モスミちゃんが暮らすエリアは、交通事故やセクシャルハラスメントが絶えず、とても危険です。

ゴミ山には鋭利なガラス・金属や有害物質がたくさん堆積されており、裸足で歩くにはとても危険で、傷口からの感染症により命を落とす子どもが絶えません。 しかし、モスミちゃんには、丈夫な靴を買うお金がありません。

このモスミちゃんに会うためにバングラデシュを訪れたワールド・ビジョン・ジャパンの堂道有香さんが、感じたこととは・・・


貧しいスラム街で暮らすモスミちゃん(10歳)との出会い

提供: ワールド・ビジョン・ジャパン

もう二度と会えないと分かっている「さようなら」は、死別の時のみだと思っていました。

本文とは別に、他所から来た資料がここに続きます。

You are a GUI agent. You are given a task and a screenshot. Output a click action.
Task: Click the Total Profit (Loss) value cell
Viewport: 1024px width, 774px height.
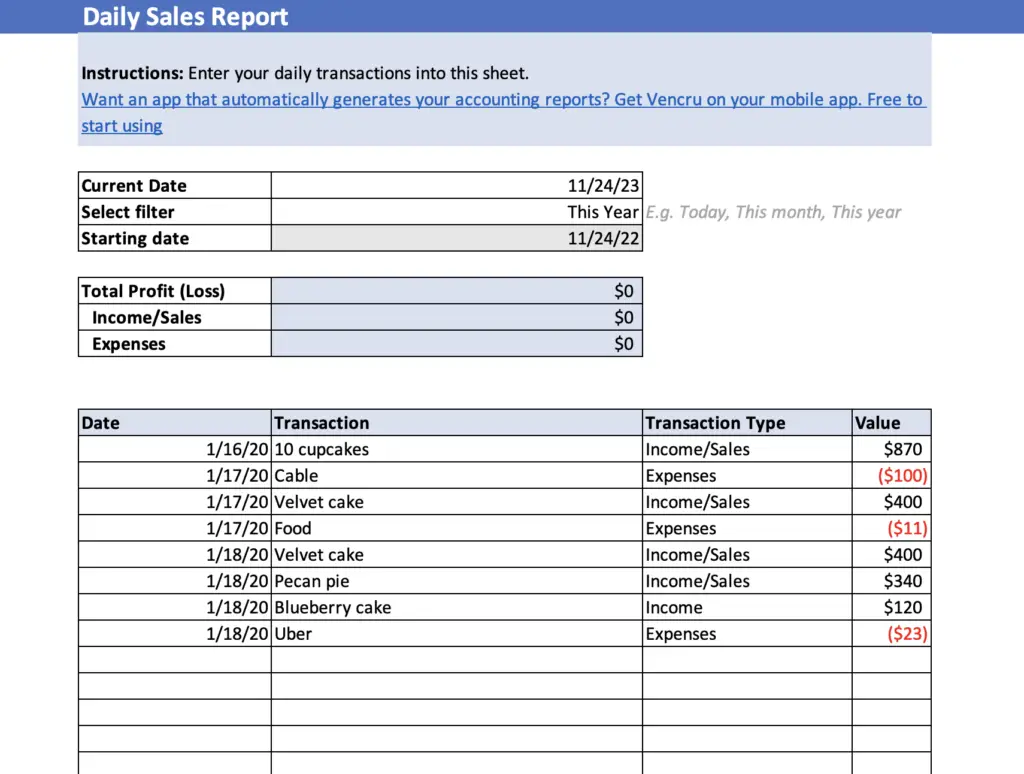(456, 291)
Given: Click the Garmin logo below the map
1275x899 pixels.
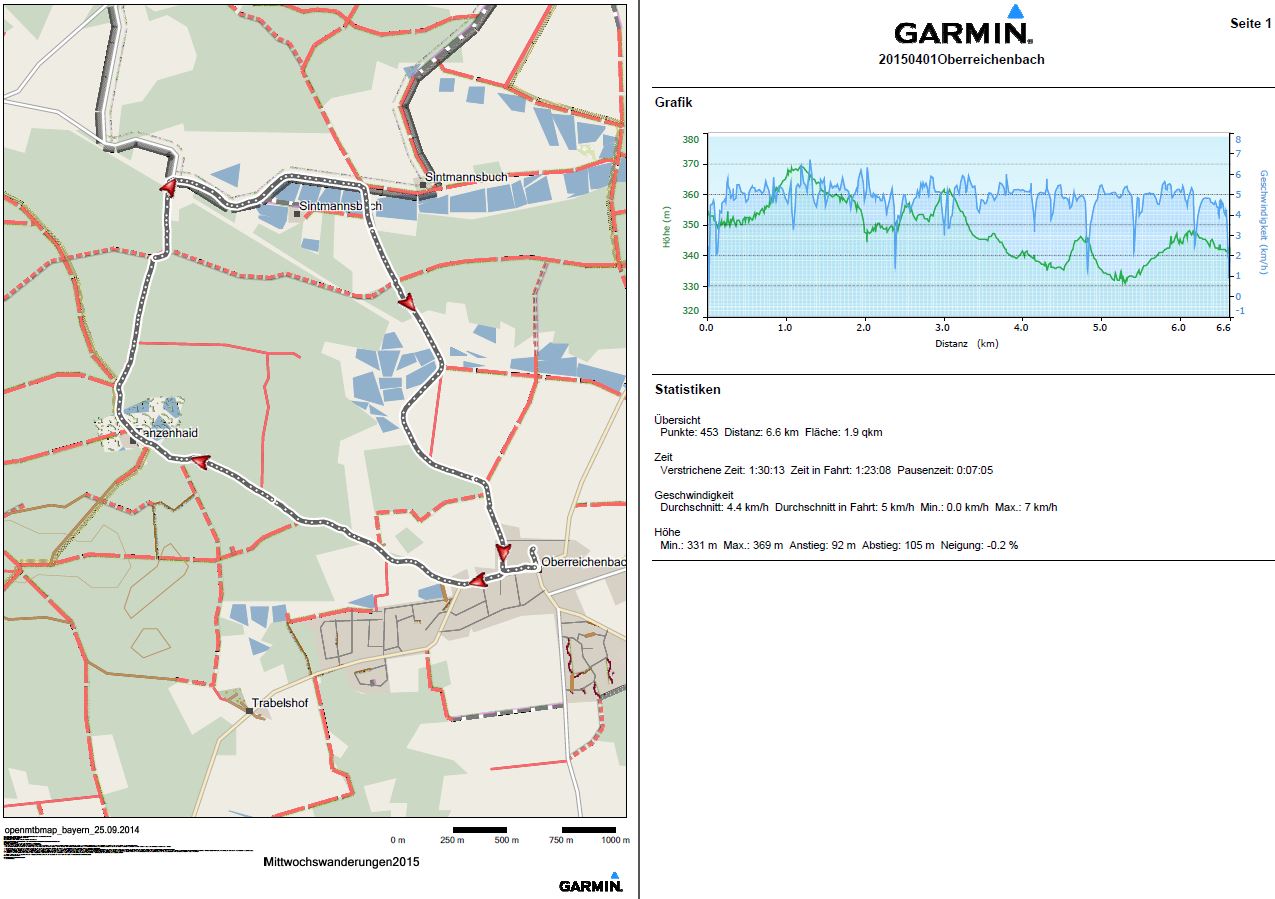Looking at the screenshot, I should point(590,883).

地球の反対側に住んでいたとしても、旅費を貯めて時間を作り、会いに行こうと思えば会える。例え連絡手段がなかったとしても、探せば、会える。 そう、「生きていれば、また会える」。これは、お別れするときに生きている友を目の前に思う、あたりまえのことととらえていました。

2015年8月、照りつける太陽と叩きつける雨が交互に続くバングラデシュのスラム街で、「生きていれば、また会える」が嘘であることに気付きました。

貧しいスラム街で暮らすモスミちゃん(10歳)とミナちゃん(12歳)。途上国の子どもたちの厳しい現実を放映するためのテレビ撮影に、丸々3日間協力してくれました。何年分という量のゴミ山で、売れるものを裸足で探す2人。

ヘドロの不快な臭いは、身体の芯を腐らせると思わせるほど強烈で、私はとっさにマスクをしてしまいました。臭いだけで身の危険を感じたのだと思います。しかし、「自分さえ良ければいいのか」という想いから、マスクは数分後にはずし、捨てました。

2人の家を訪れました。


強烈なヘドロの臭いの中、裸足で売れるものを探す2人

提供: ワールド・ビジョン・ジャパン

家の中がゴミで埋め尽くされている、というより、家がゴミで成り立っている、というほど家の中は混沌とし、どれが使えるもので、どれが使えないものなのかまったく見分けがつかないほどでした。

数分その家の中で立っていただけで汗が滝のように流れ、頻繁に視界に飛び込んでくるゴキブリやネズミが私の思考を鈍らせます。脱水の危険を感じ、持ち合わせていた経口補水液を撮影チームで分け合いました。

撮影の合間の休憩時間、リズム遊びをしたり、手をつないで走ったり、シャボン玉をしたり、ここぞとばかりに共に笑い楽しみました。手の感触、キラキラと光る眼、洋服の柄や質、足の爪の形の細部まで、帰国した今でも鮮明に覚えています。


生きたいと願って毎日懸命に働いている小さな友に対して「死」を感じる私はいったい何者なのだろう

提供: ワールド・ビジョン・ジャパン

すべての撮影を終え、お別れの時が迫る3日目。

小さな友を目の前に、「もう二度と会えないであろう」という、確信に近い想いに涙があふれます。それは、まさに、「死別」に酷似した感覚でした。

生きたいと願って毎日懸命に働いている小さな友に対して「死」を感じる私はいったい何者でしょうか。そして「生きていれば、また会える」初めてこのフレーズに嘘を感じてしまいました。目にした彼女たちの生きる環境が劣悪すぎて「生きていれば」の「れば」の確率を非常に低くとらえてしまったのかもしれません。消極的なフレーズにしか聞こえませんでした。

死別に酷似した「さようなら」。これが、最初で最後であることを願い、今日も子どもたちの健やかな成長のために全力を尽くします。